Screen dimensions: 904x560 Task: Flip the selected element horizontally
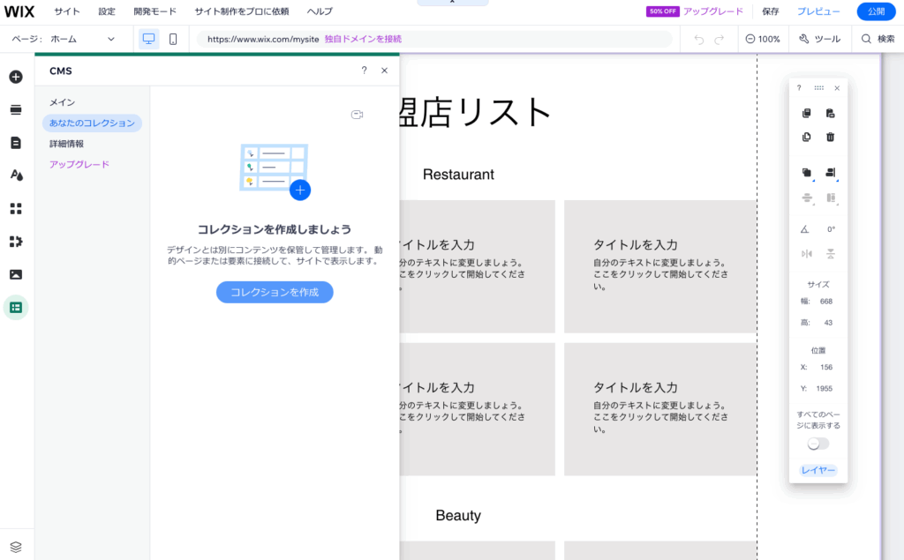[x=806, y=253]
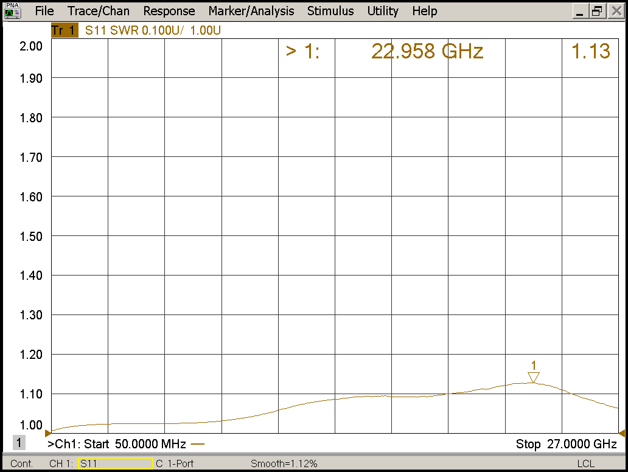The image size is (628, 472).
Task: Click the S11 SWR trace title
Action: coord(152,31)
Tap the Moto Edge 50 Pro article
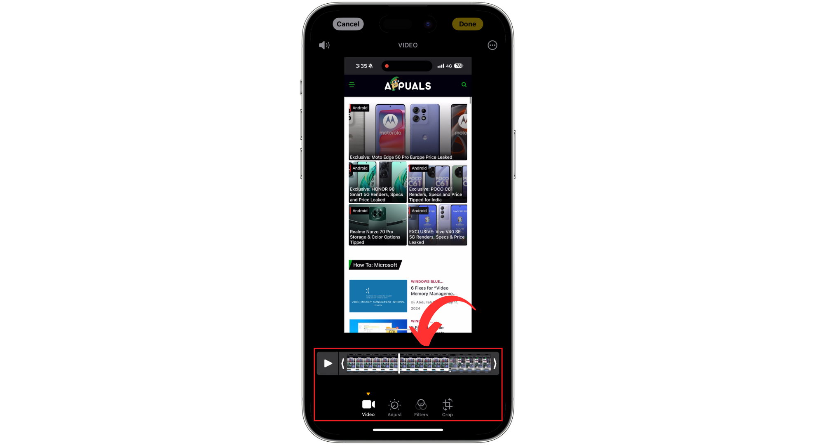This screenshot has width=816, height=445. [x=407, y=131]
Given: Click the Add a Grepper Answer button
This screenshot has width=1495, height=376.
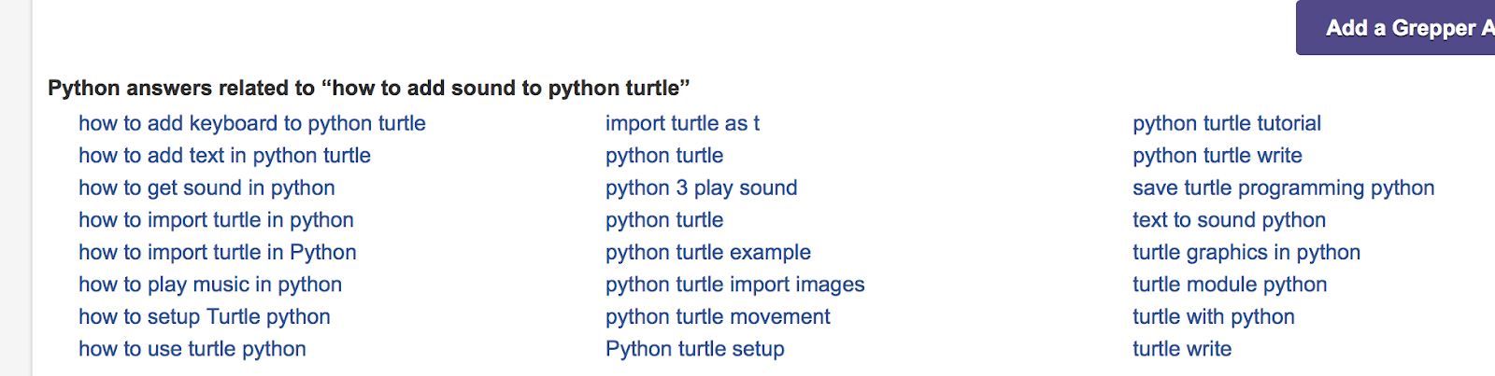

• **TASK OBJECTIVE**
Leave the pictures out and return each entry exactly.

• **ANSWER SPACE**
Screen dimensions: 904x560 Task: Flip the selected element horizontally
[x=806, y=253]
The image size is (628, 472).
Task: Click the S11 SWR trace title
Action: coord(152,31)
Tap the Moto Edge 50 Pro article
This screenshot has width=816, height=445. [x=407, y=131]
Given: Click the Add a Grepper Answer button
This screenshot has width=1495, height=376.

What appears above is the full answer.